The prosecutor will go to the court clerk's office and obtain blank subpoenas.   The prosecutor then fills them in, putting in the name of the person or corporation that is being subpoenaed, and telling them what they have to do (testify or produce documents) and when they have to do it.  The prosecutor then has someone--often a police officer or federal marshal--serve the subpoena on the person or corporation.

        There are two kinds of subpoenas: A grand jury uses a subpoena ad testificandum to bring people to testify before it; it uses a subpoena duces tecum to have evidence (documents, tape recordings, photographs, test results, guns, etc.) brought to it.  Someone who receives a subpoena from a grand jury has three choices:  comply with the subpoena; convince a court that he or she does not have to comply with it; or refuse to comply and be held in contempt.

 

Prosecutor and Witness        You comply with a grand jury subpoena by doing what it tells you to do. If it says you are to show up before the grand jury at a given time on a specified date and testify, you do that; if it says you are to show up at that date and time and produce documents or other evidence for the grand jury to review, you do that.  This police officer, for example, is testifying before a grand jury:

 

        If you think you shouldn't have to comply because, for example, you're a lawyer and the subpoena is asking you to testify about secrets your client confided in you, then you have to file a motion to quash (not squash) the subpoena.  Quashing the subpoena means the court declares it null and void, so you don't have to comply with it.    A court would, for example, quash a subpoena if you could show that making you comply with it would violate your constitutional rights under the First Amendment.

        But to persuade a court to quash a subpoena, you have to convince the court that, if you're claiming a privilege, the privilege actually applies to what the grand jury wants from you, so that there's no way you can do what it asks without violating the privilege.  If you can answer some questions without getting into information that is covered by the privilege, the court will probably modify the subpoena, ordering you to answer about non-privilege information but also ordering that you not be asked about privileged information.  (Of course, if you've answered any questions before the grand jury you've probably waived the privilege, and given up that objection, but that's another whole issue.)

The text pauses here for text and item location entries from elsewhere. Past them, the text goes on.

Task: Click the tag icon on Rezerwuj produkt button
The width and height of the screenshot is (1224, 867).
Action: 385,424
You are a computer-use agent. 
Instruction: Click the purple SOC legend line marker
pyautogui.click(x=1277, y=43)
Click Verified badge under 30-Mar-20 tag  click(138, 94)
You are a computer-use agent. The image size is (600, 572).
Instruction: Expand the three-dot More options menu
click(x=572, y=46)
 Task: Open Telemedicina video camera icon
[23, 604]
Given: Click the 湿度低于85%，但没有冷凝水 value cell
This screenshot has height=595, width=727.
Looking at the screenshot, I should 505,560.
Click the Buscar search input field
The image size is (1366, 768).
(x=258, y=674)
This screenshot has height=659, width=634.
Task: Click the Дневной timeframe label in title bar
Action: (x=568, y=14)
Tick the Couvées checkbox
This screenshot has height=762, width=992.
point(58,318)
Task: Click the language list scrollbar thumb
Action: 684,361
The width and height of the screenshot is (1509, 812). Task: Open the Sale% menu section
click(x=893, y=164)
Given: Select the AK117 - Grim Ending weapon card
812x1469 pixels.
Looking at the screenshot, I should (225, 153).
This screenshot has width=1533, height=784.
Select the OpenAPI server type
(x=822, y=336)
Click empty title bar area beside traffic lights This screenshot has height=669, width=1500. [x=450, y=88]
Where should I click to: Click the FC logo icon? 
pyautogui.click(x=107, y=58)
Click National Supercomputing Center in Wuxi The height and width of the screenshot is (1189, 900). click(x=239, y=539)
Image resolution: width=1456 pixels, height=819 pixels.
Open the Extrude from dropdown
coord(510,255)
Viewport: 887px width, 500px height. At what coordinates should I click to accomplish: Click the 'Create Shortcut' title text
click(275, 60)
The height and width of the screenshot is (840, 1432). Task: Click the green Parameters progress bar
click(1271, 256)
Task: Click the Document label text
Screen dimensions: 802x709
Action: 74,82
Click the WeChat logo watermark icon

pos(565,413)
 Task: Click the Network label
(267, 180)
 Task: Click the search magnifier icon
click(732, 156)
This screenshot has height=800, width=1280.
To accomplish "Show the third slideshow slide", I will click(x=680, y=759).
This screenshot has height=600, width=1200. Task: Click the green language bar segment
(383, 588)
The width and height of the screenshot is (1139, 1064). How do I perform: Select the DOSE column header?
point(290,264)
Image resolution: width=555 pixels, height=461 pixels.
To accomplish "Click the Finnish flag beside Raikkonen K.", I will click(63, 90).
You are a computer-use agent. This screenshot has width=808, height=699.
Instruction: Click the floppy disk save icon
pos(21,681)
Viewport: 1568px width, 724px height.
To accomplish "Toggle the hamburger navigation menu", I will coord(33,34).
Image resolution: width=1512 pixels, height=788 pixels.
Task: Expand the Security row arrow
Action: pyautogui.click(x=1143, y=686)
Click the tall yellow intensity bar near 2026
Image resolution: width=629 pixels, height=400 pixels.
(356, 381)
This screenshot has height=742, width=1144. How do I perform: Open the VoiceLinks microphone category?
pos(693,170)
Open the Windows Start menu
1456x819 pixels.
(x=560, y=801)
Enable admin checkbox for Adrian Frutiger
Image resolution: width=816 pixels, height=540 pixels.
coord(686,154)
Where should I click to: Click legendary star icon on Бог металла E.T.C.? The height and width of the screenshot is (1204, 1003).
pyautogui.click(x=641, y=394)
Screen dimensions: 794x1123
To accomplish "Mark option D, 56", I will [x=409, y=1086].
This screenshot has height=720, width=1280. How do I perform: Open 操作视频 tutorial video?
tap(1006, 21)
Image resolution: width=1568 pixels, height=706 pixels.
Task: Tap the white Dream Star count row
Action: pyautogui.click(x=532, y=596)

       Aside from privilege, you can ask a court to quash or modify a subpoena because what it asks you to do is "unreasonable or oppressive."   This request is usually made as to subpoenas that order someone to produce lots of records to a grand jury.  If the court agrees with you and   modifies the subpoena, you will have to do what the modified subpoena tells you to do.  If, for example, a subpoena ordered you to produce 100,000 pages of documents in 2 days, you could probably convince a court this request was unreasonable and persuade the court to modify it, so that you had, say, a month to comply.

        If you simply refuse to do what the subpoena orders you to do, the prosecutor, acting on behalf of the grand jury, will ask the court to hold you in CIVIL contempt.  Unless you have a very good reason for not complying, the court will do so. 

Prisoners        This happened to Susan McDougal:  She was subpoenaed to testify before a Whitewater grand jury, and refused to testify.   She was held in civil contempt.  Civil contempt is not a crime (unlike CRIMINAL contempt, which is discussed above, in connection with grand jury secrecy).   It is, instead, a way the court coerces you into doing what the grand jury wants you to do.  Once you're held in civil contempt, you will be locked up until you agree to comply with the subpoena or until the grand jury's term ends, whichever comes first.   Susan McDougal was locked up for approximately eighteen months, which is when the grand jury's term ended.  Once the grand jury has been dissolved, the subpoena is no longer valid and you can't be held in contempt.  Of course, a prosecutor can re-subpoena somebody like Susan McDougal to testify before a new grand jury.  If she refuses, she can be held in civil contempt and locked up until that grand jury's term ends, which could be another year and a half or even two.